In the early years of his exile, unable to find work in banking, he began working as an employee in a shoe factory, a company where he eventually became vice president.

Later, upon entering Miami banking, it took him only seven years to become president of a bank of national scale, which represents not only a milestone in his career but in the history of exile, because he is the first Cuban-American to hold such a high position.

"Arboleya has tremendous merit. He was a very professional banker, very well regarded in Florida and also an extraordinary human being," said businessman Diego Suárez, who received credit lines from Barnett Bank for his company Inter-American Transport Equipment Company.

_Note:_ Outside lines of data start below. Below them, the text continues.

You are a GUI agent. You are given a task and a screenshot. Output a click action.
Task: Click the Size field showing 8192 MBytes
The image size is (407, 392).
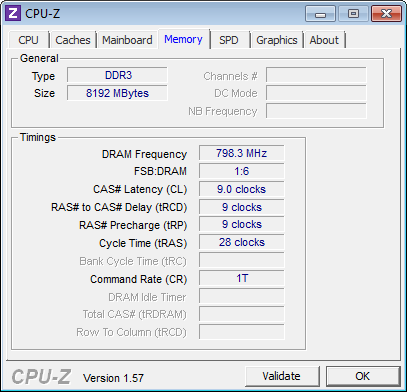117,93
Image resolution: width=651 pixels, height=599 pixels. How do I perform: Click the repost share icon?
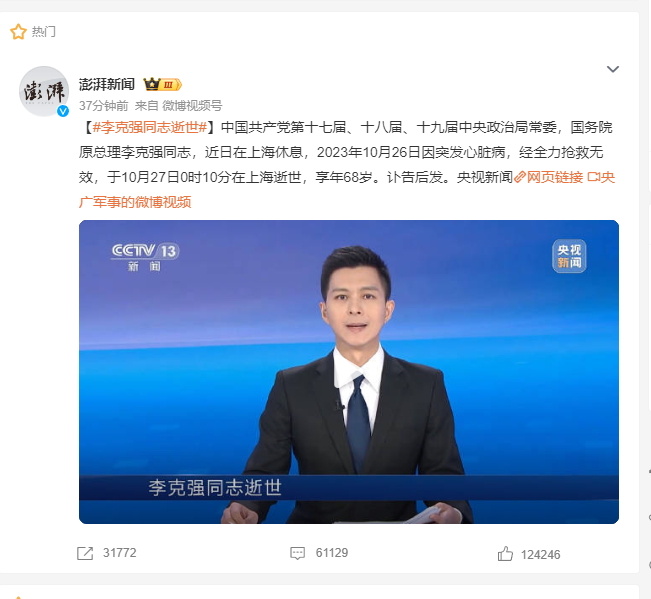coord(85,553)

"He was an individual concerned with the well-being of society," he added about Arboleya. "He always responded to everything related to Cuba."

A graduate of business administration and accounting from the University of Havana and with a distinguished banking career in Cuba, Arboleya went into exile in Miami in 1959 after the Cuban government confiscated the banks.

Arboleya was also president of the Greater Miami Chamber of Commerce. He received numerous recognitions including the Horatio Alger Award in 1976, presented to outstanding Americans. He was nominated to receive the Presidential Medal of Freedom.

"He was a person who cared about helping everyone, involved in many activities," said Jorge Iglesias, who was a colleague and student of Arboleya on the South Florida Council of the Boy Scouts.

Arboleya received numerous international recognitions for his work with the boy scouts. In Miami he was founder of the Lincoln Martí camp, which has members from several countries, "who meet in January to commemorate Martí's birthday and the memory of President Abraham Lincoln."

The event is held in Robert King High Park, on Flagler and 70th Avenue, where a section was named Arboleya Camping and Picnic Grounds, in recognition of 40 years of leadership in the boy scouts.

Armesto said that in recent years Arboleya was deeply affected by the loss of his son, lawyer Carlos Joaquín Arboleya, who died at age 56 in 2015.

Two years later, Arboleya's wife, Marta, died, a fundamental pillar in his life.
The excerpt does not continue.